Reading passage Start Marker

15 Jun

Suheir Hammad: Poems of war, peace, women, power

Ever wonder if there’s more to life than the coincidence of related events?  That somehow opportunities lay out in a pattern where the expectation is that it’s random?

This isn’t a poem or anything, but for whatever reason it is on the brain.  Mostly because poems have entered my life almost daily since I posted last week.

This Monday I noticed, at last minute, an invite from my friend Megan to attend the Rowers Pub Reading Series.  As I don’t see the event listed on their website, I can only assume it was meant to be a ‘closed’ event as it detailed the change of the guard of it’s executive. 

Nonetheless, you can learn more about this group of Toronto based poets here:

Quite obviously, there was a lot of poems, jokes and stories that were told.  I can see why poets actually become poets, there is a lifestyle here.  There is a group of friends to meet with, visitors from out of town who congregate to interact with and performances to be made or entertained by.  I was told afterwards that there were chapbooks for sale as well that I had missed. 

And to be honest, I had no idea what a chapbook was (so I asked).  You can find it’s definition here:

As last week I covered a spoken word poetry TED Talk, hearing about two dozen poems at the start of the week and so I decided to spend one last entry on the subject of Poetry this week.

You can find this poetry link here:

Length: 5 Minutes, 53 Seconds

Date: Dec 2010

One Sentence Summary: “The title is suiting, poems of war, peace, women, power.”

It’s a cheat to stick with the title that was given to it at TED, but to be honest, I’m still trying to wrap my mind around poetry.

You see, when it comes to poetry, I JUST DON’T GET IT.

I’ve written poetry before, I’ve read poetry from many authors and I even have a few books about poetry sitting on my shelf.  But as much as I ‘know’ poetry and its methodologies/reasoning/beats of performance, there is something that I am missing.

It is a desiderata of missing understanding, there is a search for something missing here.  (Odd, I just reread Desiderata of Happiness just the other day too).

Reading passage End Marker
Input Start Marker

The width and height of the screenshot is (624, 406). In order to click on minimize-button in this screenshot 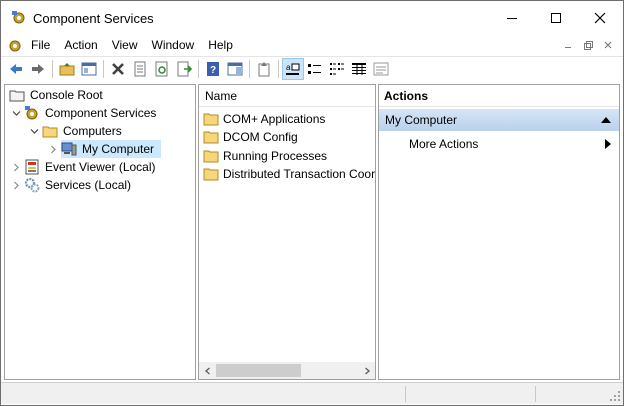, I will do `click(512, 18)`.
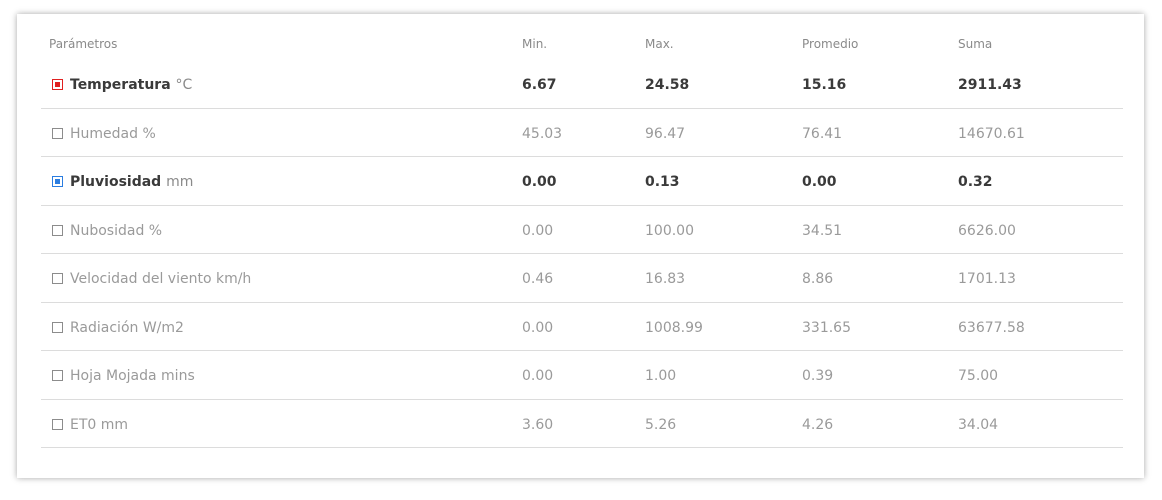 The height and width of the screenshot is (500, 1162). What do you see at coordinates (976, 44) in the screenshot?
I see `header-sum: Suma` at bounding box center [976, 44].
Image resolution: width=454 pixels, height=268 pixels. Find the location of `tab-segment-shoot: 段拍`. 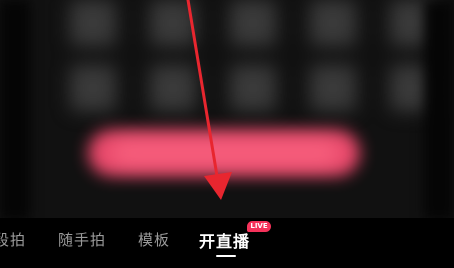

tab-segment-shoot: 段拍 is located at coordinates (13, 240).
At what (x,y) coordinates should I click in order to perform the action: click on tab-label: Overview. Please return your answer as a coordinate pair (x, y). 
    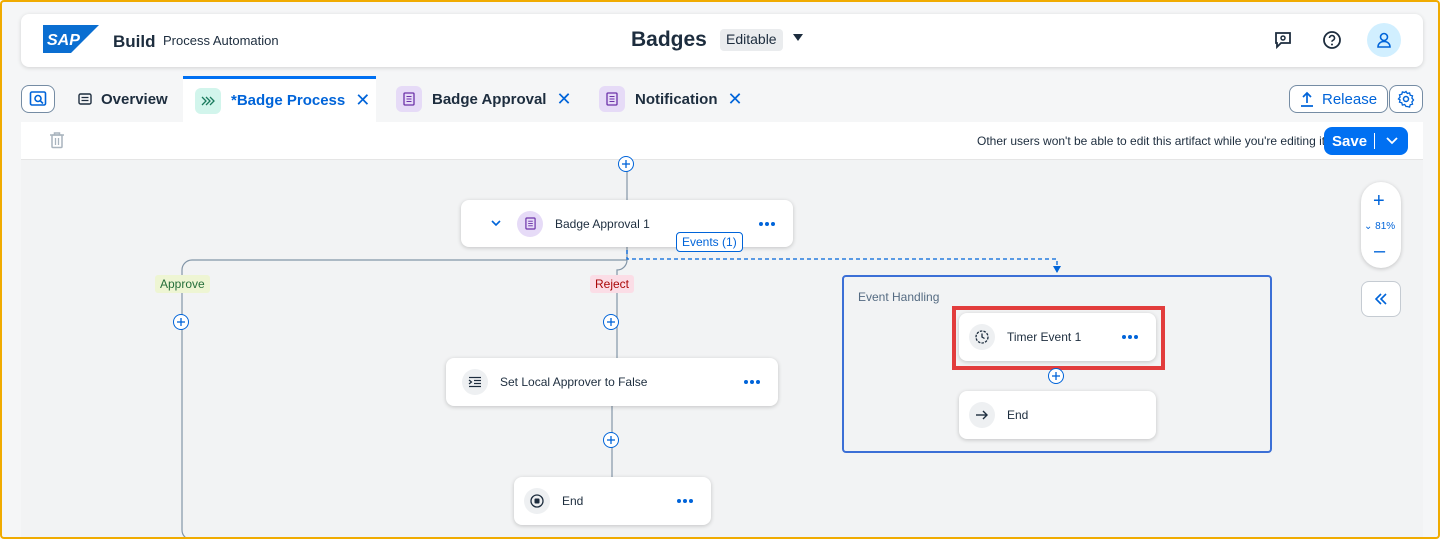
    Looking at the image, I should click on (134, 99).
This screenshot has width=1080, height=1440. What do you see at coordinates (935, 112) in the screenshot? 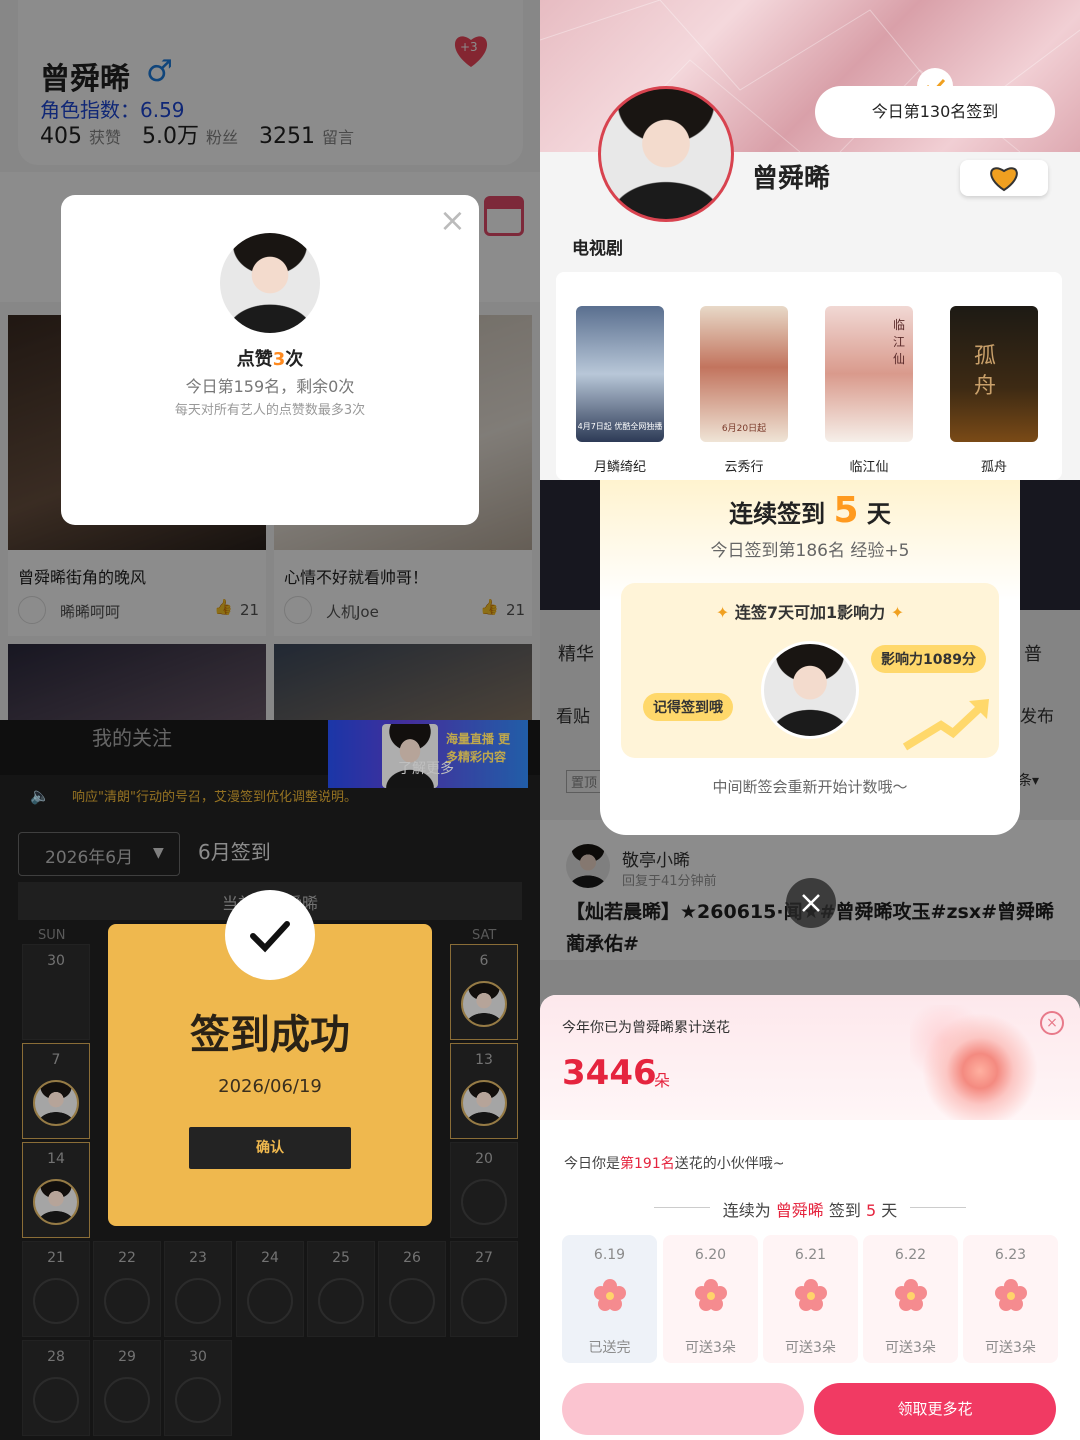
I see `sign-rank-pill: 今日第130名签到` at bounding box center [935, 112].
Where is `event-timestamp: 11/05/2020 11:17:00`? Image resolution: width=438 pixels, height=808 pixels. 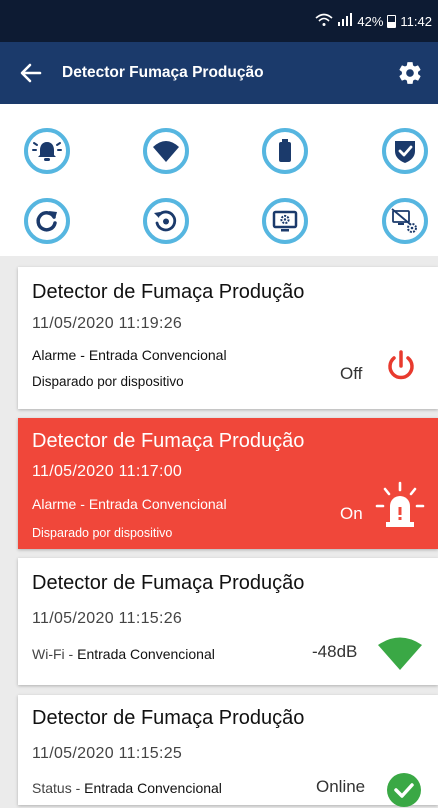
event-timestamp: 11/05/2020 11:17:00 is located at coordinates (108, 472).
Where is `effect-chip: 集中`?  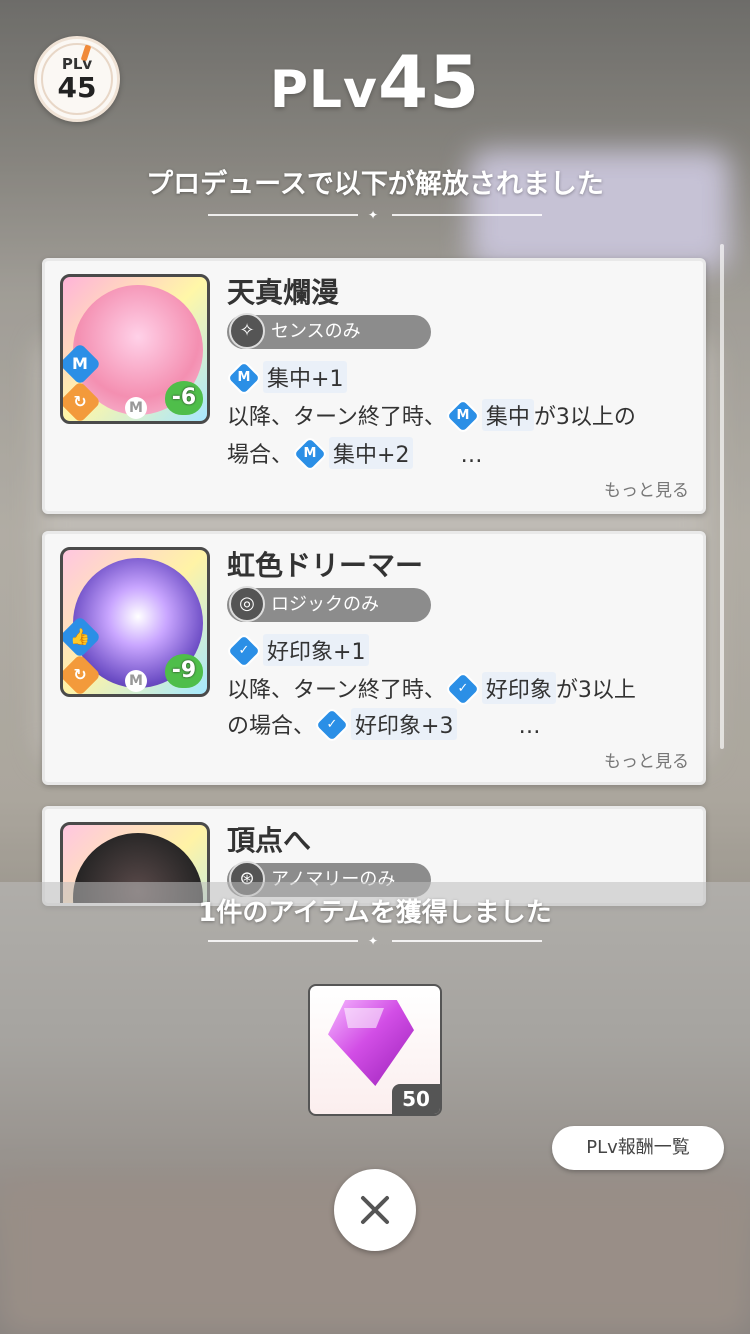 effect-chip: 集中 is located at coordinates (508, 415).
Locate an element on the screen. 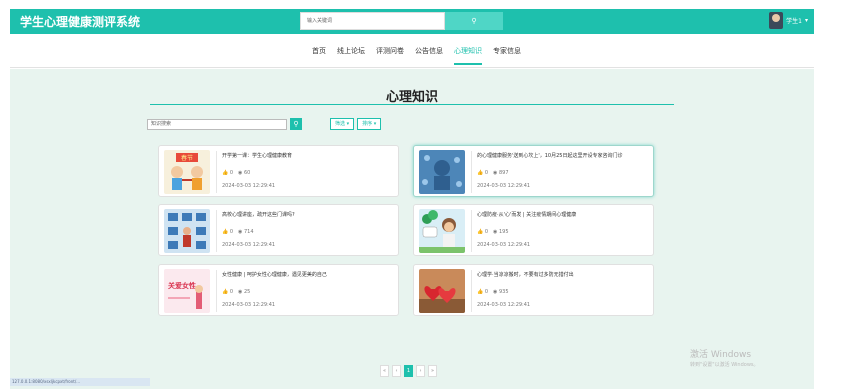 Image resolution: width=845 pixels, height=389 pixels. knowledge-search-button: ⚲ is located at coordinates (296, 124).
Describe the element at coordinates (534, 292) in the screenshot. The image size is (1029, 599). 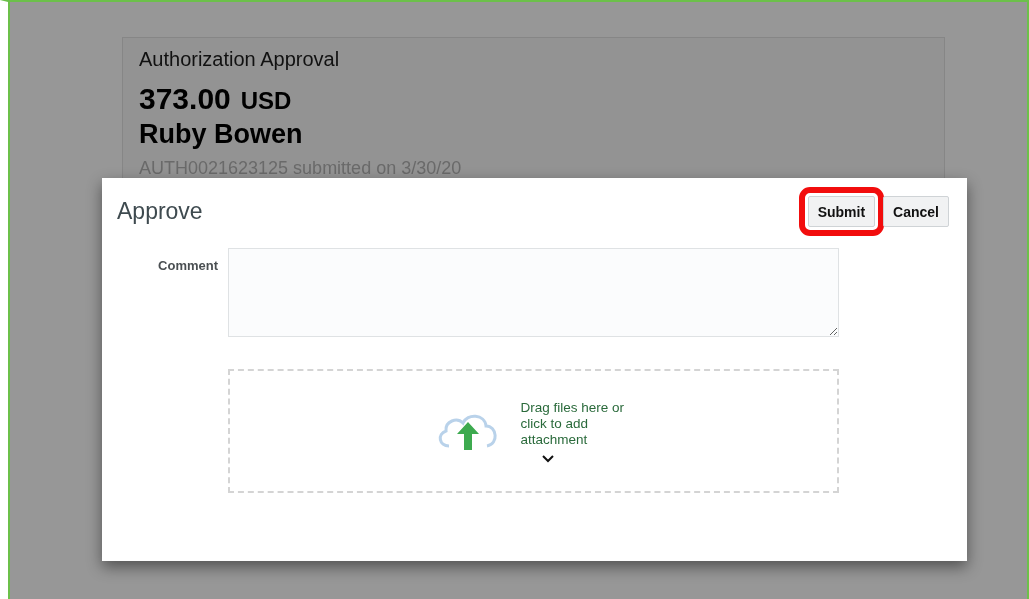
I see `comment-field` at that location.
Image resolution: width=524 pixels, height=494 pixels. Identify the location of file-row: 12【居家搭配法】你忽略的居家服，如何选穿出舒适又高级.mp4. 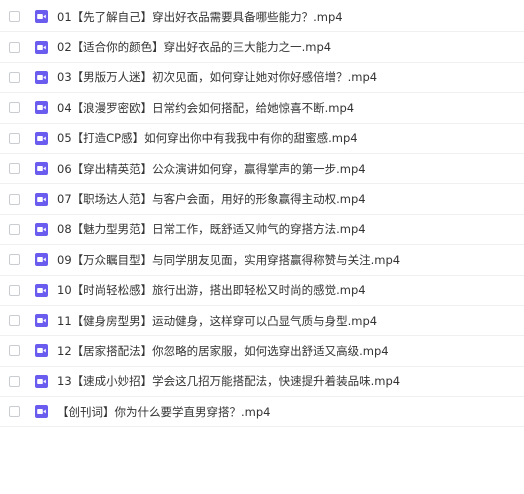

Input End Marker

#### Work instruction 1:
Write out the whole blog post about the Suheir Hammad TED talk word for word.
#### Work instruction 2:
From the records, lay out as a Markdown table the lines starting with the line that contains "Image resolution: width=454" and going on through the line that contains "tab-segment-shoot: 段拍 is". Use the columns Row and Record line, skip blank lines, and leave the pictures out.

#### Reply 1:
15 Jun

Suheir Hammad: Poems of war, peace, women, power

Ever wonder if there’s more to life than the coincidence of related events?  That somehow opportunities lay out in a pattern where the expectation is that it’s random?

This isn’t a poem or anything, but for whatever reason it is on the brain.  Mostly because poems have entered my life almost daily since I posted last week.

This Monday I noticed, at last minute, an invite from my friend Megan to attend the Rowers Pub Reading Series.  As I don’t see the event listed on their website, I can only assume it was meant to be a ‘closed’ event as it detailed the change of the guard of it’s executive. 

Nonetheless, you can learn more about this group of Toronto based poets here:

Quite obviously, there was a lot of poems, jokes and stories that were told.  I can see why poets actually become poets, there is a lifestyle here.  There is a group of friends to meet with, visitors from out of town who congregate to interact with and performances to be made or entertained by.  I was told afterwards that there were chapbooks for sale as well that I had missed. 

And to be honest, I had no idea what a chapbook was (so I asked).  You can find it’s definition here:

As last week I covered a spoken word poetry TED Talk, hearing about two dozen poems at the start of the week and so I decided to spend one last entry on the subject of Poetry this week.

You can find this poetry link here:

Length: 5 Minutes, 53 Seconds

Date: Dec 2010

One Sentence Summary: “The title is suiting, poems of war, peace, women, power.”

It’s a cheat to stick with the title that was given to it at TED, but to be honest, I’m still trying to wrap my mind around poetry.

You see, when it comes to poetry, I JUST DON’T GET IT.

I’ve written poetry before, I’ve read poetry from many authors and I even have a few books about poetry sitting on my shelf.  But as much as I ‘know’ poetry and its methodologies/reasoning/beats of performance, there is something that I am missing.

It is a desiderata of missing understanding, there is a search for something missing here.  (Odd, I just reread Desiderata of Happiness just the other day too).

#### Reply 2:
| Row | Record line |
|---|---|
| 1 | Image resolution: width=454 pixels, height=268 pixels. Find the location of `tab-segment-shoot: 段拍`.  |
| 2 | tab-segment-shoot: 段拍 is located at coordinates (13, 240). |